Kellanova, which was formed last year after Kellogg’s spun off its global snacking and plant-based food business, offers brands including Pringles, Cheez-It, Pop-Tarts, Rice Krispies Treats, NutriGrain and RXBAR, as well as including Kellogg’s (international), Eggo and MorningStar Farms. In 2023, Kellanova logged net sales of more than $13 billion, with a presence in 180 markets and approximately 23,000 employees.
Kellanova’s portfolio complements the existing Mars portfolio, which includes billion-dollar snacking and confectionery brands such as Snickers, M&M’S, Twix, Dove and Extra, as well as KIND and Nature’s Bakery. Mars also has 10 pet care brands with over $1 billion in sales. With more than 150,000 associates across its petcare, snacking and food businesses, Mars had 2023 net sales of more than $50 billion.
“In welcoming Kellanova’s portfolio of growing global brands, we have a substantial opportunity for Mars to further develop a sustainable snacking business that is fit for the future,” says Poul Weihrauch, CEO and office of the president, Mars, Incorporated. “We will honor the heritage and innovation behind Kellanova’s incredible snacking and food brands while combining our respective strengths to deliver more choice and innovation to consumers and customers. We have tremendous respect for the storied legacy that Kellanova has built and look forward to welcoming the Kellanova team.”
Upon completion of the transaction, Kellanova will become part of Mars Snacking, led by Global President Andrew Clarke and headquartered in Chicago. Mars intends to apply its brand-building approach to further nurture and grow Kellanova’s brands, including accelerating innovation to meet evolving consumer tastes and preferences, investing locally to expand reach and introducing more better-for-you nutrition options to meet evolving consumer needs.
Under the terms of the agreement, Mars will acquire all outstanding equity of Kellanova for $83.50 per share in cash. All of Kellanova’s brands, assets and operations, including its snacking brands, portfolio of international cereal and noodles, North American plant-based foods and frozen breakfast are included in the transaction.
Mars intends to fully finance the acquisition through a combination of cash-on-hand and new debt, for which commitments have been secured.
The agreement has been unanimously approved by Kellanova’s Board of Directors. The transaction is subject to Kellanova shareholder approval and other customary closing conditions, including regulatory approvals, and is expected to close within the first half of 2025. The transaction agreement permits Kellanova to declare and pay quarterly dividends consistent with historical practice prior to the closing of the transaction.

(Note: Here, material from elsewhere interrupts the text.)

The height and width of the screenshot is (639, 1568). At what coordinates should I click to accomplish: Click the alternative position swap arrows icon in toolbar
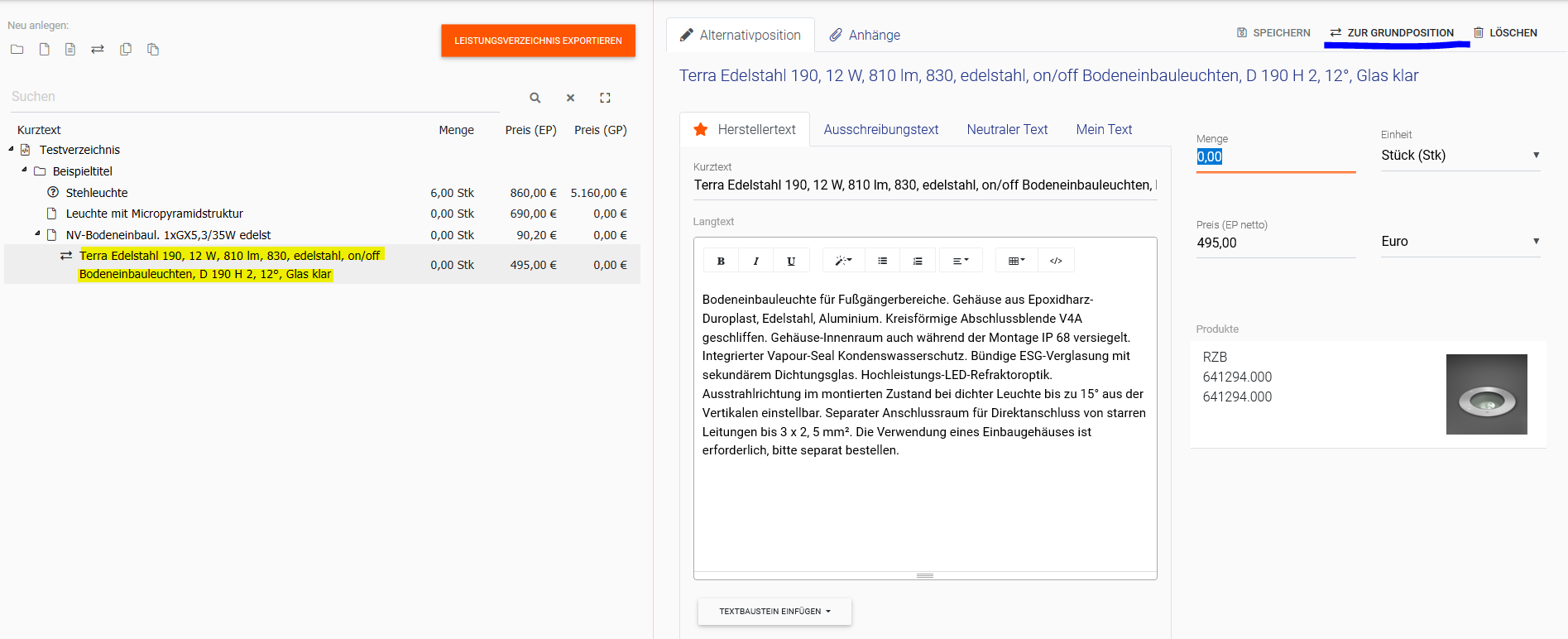pos(98,50)
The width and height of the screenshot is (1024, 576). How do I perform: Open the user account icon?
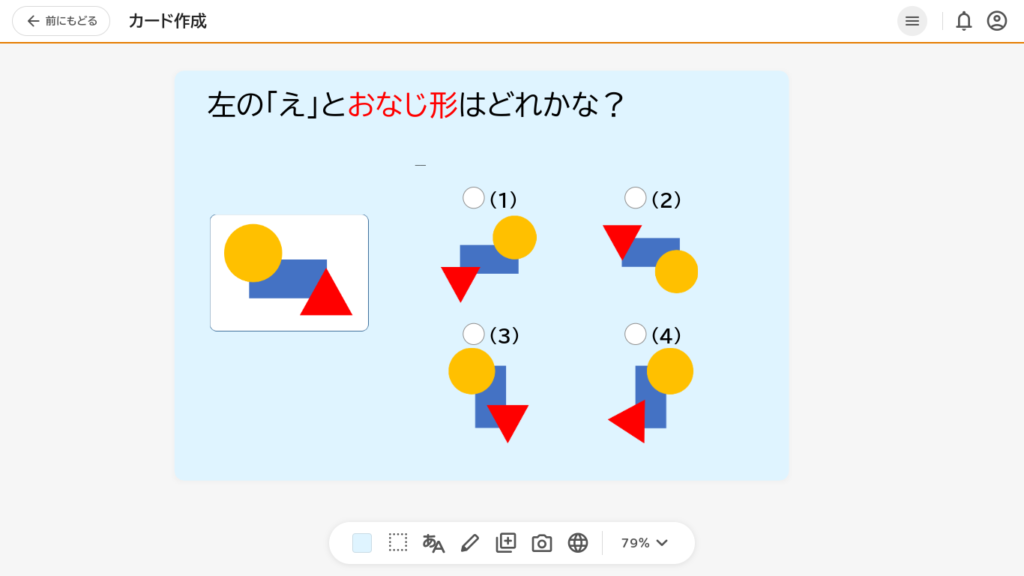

The W.K. Kellogg Foundation Trust and the Gund Family have entered into agreements in which they have committed to vote shares representing 20.7% of Kellanova’s common stock, as of Aug. 9, in favor of the transaction.
After closing, Battle Creek, Mich. will remain a core location for the combined organization.
“This is a truly historic combination with a compelling cultural and strategic fit,” says Kellanova CEO Steve Cahillane. “Kellanova has been on a transformation journey to become the world’s best snacking company, and this opportunity to join Mars enables us to accelerate the realization of our full potential and our vision. The transaction maximizes shareholder value through an all-cash transaction at an attractive purchase price and creates new and exciting opportunities for our employees, customers and suppliers. We are excited for Kellanova’s next chapter as part of Mars, which will bring together both companies’ world-class talent and capabilities and our shared commitment to helping our communities thrive. With a proven track record of successfully and sustainably nurturing and growing acquired businesses, we are confident Mars is a natural home for the Kellanova brands and employees.”